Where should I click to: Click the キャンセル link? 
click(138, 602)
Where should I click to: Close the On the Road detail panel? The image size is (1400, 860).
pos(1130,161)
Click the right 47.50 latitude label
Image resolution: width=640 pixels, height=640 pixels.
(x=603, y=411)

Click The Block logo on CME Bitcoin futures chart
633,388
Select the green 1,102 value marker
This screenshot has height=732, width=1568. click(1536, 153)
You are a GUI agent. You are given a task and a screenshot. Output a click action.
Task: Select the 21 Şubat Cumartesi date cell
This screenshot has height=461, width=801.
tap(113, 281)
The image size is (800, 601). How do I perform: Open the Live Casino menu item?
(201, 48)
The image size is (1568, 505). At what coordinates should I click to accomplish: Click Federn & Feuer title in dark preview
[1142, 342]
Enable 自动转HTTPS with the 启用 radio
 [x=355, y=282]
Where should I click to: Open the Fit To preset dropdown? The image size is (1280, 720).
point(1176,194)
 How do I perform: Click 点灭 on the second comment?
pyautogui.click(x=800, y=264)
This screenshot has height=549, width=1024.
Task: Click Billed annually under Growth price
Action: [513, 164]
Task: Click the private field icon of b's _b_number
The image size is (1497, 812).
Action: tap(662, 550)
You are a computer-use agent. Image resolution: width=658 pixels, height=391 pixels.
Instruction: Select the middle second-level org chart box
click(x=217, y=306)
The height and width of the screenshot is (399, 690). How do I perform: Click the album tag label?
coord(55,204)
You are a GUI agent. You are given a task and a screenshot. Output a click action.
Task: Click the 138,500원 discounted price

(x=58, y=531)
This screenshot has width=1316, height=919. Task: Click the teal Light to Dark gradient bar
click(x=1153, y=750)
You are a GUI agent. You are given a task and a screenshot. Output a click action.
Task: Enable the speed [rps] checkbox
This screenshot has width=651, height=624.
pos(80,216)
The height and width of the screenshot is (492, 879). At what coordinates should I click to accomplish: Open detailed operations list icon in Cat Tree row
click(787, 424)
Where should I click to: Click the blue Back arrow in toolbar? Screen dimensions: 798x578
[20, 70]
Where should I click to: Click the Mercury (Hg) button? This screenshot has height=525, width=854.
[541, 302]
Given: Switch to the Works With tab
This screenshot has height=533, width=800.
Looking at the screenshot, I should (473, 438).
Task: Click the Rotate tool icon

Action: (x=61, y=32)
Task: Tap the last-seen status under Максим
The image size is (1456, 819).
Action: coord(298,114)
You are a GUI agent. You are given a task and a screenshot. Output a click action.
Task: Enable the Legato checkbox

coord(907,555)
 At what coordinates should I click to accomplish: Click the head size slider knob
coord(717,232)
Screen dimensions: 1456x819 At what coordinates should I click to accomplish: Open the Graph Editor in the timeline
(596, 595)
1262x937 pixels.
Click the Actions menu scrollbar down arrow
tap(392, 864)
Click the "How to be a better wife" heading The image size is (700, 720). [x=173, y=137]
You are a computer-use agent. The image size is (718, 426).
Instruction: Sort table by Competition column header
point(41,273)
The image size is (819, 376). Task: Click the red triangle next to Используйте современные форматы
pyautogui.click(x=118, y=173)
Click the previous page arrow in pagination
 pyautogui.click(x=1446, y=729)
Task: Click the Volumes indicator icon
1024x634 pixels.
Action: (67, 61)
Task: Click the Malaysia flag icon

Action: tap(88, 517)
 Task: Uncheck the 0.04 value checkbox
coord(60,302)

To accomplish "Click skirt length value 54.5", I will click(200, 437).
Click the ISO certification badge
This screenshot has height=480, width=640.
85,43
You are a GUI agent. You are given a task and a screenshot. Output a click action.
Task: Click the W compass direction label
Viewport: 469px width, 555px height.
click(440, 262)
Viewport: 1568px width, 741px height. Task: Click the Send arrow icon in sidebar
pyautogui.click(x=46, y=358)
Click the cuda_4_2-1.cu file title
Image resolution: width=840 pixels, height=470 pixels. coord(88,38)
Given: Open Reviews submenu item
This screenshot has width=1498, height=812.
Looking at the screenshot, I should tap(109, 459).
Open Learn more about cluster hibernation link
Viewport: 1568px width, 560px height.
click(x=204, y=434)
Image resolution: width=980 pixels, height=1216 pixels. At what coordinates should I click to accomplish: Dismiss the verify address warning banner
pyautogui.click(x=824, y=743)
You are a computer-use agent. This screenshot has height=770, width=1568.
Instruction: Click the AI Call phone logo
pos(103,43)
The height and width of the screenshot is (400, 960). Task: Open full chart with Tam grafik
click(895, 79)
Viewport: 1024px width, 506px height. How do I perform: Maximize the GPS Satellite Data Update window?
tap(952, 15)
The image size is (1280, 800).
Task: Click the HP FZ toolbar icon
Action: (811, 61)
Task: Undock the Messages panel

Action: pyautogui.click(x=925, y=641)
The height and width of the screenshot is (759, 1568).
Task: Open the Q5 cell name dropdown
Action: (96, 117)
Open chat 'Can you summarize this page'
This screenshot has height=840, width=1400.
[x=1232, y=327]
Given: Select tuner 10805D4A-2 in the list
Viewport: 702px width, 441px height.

________

» **Your goal**
Please find every line in the records above that holds the word "computer" and copy it.

» **Task solution**
You are a computer-use agent. Image resolution: width=658 pixels, height=391 pixels.
You are a computer-use agent. The image size is (718, 426).
You are a computer-use agent. This screenshot has height=770, width=1568.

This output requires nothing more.